### Prompt
Would you please copy every line of the material that follows, exactly as it reads?
*** Data for this exercise Section Begins ***
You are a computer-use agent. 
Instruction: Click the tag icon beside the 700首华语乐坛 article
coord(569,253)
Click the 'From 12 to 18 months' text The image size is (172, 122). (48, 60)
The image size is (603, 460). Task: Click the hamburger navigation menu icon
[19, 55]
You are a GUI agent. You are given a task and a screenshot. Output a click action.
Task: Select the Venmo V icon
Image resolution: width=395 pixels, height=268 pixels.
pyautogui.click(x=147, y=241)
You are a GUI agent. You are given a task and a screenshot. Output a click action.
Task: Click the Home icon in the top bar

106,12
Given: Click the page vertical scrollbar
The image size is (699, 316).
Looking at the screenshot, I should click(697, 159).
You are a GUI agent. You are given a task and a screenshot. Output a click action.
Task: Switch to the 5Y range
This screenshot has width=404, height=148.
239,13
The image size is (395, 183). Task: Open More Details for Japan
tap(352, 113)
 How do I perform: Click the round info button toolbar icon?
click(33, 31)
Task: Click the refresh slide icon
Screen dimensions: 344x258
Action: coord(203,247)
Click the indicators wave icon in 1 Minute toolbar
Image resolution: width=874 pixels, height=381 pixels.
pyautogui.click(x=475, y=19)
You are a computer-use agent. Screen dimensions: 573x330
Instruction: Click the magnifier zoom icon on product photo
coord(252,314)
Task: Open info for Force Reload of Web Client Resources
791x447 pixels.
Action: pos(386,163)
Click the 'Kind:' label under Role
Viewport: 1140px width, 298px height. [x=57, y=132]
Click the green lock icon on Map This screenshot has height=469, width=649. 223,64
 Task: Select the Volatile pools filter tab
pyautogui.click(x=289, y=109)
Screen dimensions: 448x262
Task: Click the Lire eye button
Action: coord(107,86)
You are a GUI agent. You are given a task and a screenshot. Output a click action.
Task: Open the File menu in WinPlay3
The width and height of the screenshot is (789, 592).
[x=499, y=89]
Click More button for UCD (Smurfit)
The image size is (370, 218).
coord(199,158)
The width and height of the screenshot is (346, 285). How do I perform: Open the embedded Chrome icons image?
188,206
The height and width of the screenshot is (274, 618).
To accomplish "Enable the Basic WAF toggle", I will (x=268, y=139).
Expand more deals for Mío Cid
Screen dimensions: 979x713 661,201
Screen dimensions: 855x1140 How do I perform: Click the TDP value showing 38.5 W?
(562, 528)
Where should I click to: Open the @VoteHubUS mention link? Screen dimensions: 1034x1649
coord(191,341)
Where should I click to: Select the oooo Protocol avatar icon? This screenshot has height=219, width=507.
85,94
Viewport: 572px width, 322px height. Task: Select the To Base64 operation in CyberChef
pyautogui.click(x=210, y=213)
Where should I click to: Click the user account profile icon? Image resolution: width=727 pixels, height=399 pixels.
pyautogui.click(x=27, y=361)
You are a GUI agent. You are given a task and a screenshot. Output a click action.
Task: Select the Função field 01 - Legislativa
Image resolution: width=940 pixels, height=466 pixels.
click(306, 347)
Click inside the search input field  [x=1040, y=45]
*** Data for this exercise Section Ends ***
### Output below
You are a computer-use agent. 
Instruction: Click the tag icon beside the 700首华语乐坛 article
coord(569,253)
Click the 'From 12 to 18 months' text The image size is (172, 122). (48, 60)
The image size is (603, 460). Task: Click the hamburger navigation menu icon
[19, 55]
You are a GUI agent. You are given a task and a screenshot. Output a click action.
Task: Select the Venmo V icon
Image resolution: width=395 pixels, height=268 pixels.
pyautogui.click(x=147, y=241)
You are a GUI agent. You are given a task and a screenshot. Output a click action.
Task: Click the Home icon in the top bar

106,12
Given: Click the page vertical scrollbar
The image size is (699, 316).
Looking at the screenshot, I should click(697, 159).
You are a GUI agent. You are given a task and a screenshot. Output a click action.
Task: Switch to the 5Y range
This screenshot has width=404, height=148.
239,13
The image size is (395, 183). Task: Open More Details for Japan
tap(352, 113)
 How do I perform: Click the round info button toolbar icon?
click(33, 31)
Task: Click the refresh slide icon
Screen dimensions: 344x258
Action: coord(203,247)
Click the indicators wave icon in 1 Minute toolbar
Image resolution: width=874 pixels, height=381 pixels.
pyautogui.click(x=475, y=19)
You are a computer-use agent. Screen dimensions: 573x330
Instruction: Click the magnifier zoom icon on product photo
coord(252,314)
Task: Open info for Force Reload of Web Client Resources
791x447 pixels.
Action: pos(386,163)
Click the 'Kind:' label under Role
Viewport: 1140px width, 298px height. [x=57, y=132]
Click the green lock icon on Map This screenshot has height=469, width=649. 223,64
 Task: Select the Volatile pools filter tab
pyautogui.click(x=289, y=109)
Screen dimensions: 448x262
Task: Click the Lire eye button
Action: coord(107,86)
You are a GUI agent. You are given a task and a screenshot. Output a click action.
Task: Open the File menu in WinPlay3
The width and height of the screenshot is (789, 592).
[x=499, y=89]
Click More button for UCD (Smurfit)
The image size is (370, 218).
coord(199,158)
The width and height of the screenshot is (346, 285). How do I perform: Open the embedded Chrome icons image?
188,206
The height and width of the screenshot is (274, 618).
To accomplish "Enable the Basic WAF toggle", I will (x=268, y=139).
Expand more deals for Mío Cid
Screen dimensions: 979x713 661,201
Screen dimensions: 855x1140 How do I perform: Click the TDP value showing 38.5 W?
(562, 528)
Where should I click to: Open the @VoteHubUS mention link? Screen dimensions: 1034x1649
coord(191,341)
Where should I click to: Select the oooo Protocol avatar icon? This screenshot has height=219, width=507.
85,94
Viewport: 572px width, 322px height. Task: Select the To Base64 operation in CyberChef
pyautogui.click(x=210, y=213)
Where should I click to: Click the user account profile icon? Image resolution: width=727 pixels, height=399 pixels.
pyautogui.click(x=27, y=361)
You are a GUI agent. You are given a task and a screenshot. Output a click action.
Task: Select the Função field 01 - Legislativa
Image resolution: width=940 pixels, height=466 pixels.
click(306, 347)
Click inside the search input field  [x=1040, y=45]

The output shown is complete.